::: Passage

Fine-tuning has been the sole method by which a model could be adapted to accomplish specific tasks. Today, the current large language model can be prompt-engineered to achieve similar results. An AI task that would have taken 6 months in the past can now be accomplished in a matter of minutes or hours. 

This development opens up numerous opportunities. At the same time, it’s important for product and engineering teams to remember that AI is not a strategy; it’s a tool that helps you achieve your strategy. If you’re building AI just for the sake of AI, you’ll waste time and resources rushing products and features to market that users will ignore or quickly abandon. 

In order to build product capabilities that harness the true power of AI, product and engineering leaders must apply the tried-and-true strategy of customer-centric product building to the promising potential of integrating AI features. Delivering customer-centric AI means offering AI product experiences that are highly targeted to individual users, protect customer data, and empower users to choose how much or how little they want AI to show up in their product journey.

::::::
::: Records supplied

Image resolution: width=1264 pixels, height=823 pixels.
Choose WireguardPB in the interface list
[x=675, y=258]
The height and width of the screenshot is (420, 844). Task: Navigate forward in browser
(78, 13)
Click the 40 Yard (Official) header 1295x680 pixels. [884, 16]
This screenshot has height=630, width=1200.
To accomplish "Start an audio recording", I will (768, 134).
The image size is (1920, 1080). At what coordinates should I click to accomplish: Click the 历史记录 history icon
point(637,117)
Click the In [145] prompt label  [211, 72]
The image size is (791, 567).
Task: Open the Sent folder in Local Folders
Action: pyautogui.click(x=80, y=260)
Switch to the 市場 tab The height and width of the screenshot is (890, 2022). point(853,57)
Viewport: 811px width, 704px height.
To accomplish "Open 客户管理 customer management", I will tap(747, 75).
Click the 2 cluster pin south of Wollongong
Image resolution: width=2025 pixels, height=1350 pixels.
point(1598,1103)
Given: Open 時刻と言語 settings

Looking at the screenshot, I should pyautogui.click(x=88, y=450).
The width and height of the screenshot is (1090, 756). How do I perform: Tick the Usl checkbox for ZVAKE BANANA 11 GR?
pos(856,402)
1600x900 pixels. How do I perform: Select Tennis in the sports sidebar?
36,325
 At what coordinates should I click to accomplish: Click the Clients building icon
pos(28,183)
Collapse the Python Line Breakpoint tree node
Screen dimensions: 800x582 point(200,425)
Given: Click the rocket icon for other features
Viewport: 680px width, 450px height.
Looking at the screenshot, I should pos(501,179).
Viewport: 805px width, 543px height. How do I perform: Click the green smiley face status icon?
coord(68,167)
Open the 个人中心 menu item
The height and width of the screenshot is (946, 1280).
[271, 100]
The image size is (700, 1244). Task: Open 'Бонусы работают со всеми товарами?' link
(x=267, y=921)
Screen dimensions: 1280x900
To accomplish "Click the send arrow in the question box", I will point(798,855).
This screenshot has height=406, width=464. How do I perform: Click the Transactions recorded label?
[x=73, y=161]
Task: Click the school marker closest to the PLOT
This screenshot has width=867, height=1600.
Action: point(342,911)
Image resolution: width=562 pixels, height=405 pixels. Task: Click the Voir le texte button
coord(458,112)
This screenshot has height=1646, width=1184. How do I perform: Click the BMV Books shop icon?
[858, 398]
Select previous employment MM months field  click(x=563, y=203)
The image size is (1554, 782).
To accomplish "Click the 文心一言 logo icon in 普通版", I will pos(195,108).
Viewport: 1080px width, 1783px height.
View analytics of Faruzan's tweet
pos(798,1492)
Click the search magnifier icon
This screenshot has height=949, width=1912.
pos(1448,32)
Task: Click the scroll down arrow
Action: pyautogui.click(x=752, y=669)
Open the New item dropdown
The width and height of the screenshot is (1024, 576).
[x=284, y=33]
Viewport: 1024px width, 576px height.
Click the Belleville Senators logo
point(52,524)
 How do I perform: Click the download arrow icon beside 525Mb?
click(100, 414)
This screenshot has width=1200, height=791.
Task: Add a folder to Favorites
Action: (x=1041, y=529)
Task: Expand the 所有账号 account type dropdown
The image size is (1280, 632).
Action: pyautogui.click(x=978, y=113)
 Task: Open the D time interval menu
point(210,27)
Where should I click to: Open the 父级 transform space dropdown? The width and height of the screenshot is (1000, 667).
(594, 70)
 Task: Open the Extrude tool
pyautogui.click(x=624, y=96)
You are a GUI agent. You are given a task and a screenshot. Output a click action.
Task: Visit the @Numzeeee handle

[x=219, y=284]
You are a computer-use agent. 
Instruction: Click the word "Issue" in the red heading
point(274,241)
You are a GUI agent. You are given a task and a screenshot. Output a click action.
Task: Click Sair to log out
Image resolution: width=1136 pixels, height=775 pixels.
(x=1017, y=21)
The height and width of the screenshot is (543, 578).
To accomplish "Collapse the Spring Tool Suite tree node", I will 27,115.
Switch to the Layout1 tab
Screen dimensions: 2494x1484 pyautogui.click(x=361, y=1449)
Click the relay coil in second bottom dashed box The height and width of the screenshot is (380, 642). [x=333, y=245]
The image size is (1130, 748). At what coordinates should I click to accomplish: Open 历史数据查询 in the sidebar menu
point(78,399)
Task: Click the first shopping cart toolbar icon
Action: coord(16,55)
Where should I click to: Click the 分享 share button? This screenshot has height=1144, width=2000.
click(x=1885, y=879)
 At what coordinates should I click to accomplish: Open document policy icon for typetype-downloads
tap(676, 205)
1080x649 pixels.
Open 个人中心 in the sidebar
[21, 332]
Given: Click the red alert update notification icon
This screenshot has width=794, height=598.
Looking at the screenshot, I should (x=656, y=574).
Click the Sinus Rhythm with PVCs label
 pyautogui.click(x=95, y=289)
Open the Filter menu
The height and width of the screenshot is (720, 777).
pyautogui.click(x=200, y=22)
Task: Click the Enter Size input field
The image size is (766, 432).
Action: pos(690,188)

::::::

• Directions for this task
Please answer from the passage on AI in product building: if AI is not a strategy, what does the passage call it? The lines are separate material from the passage.

• Full response
A tool that helps you achieve your strategy.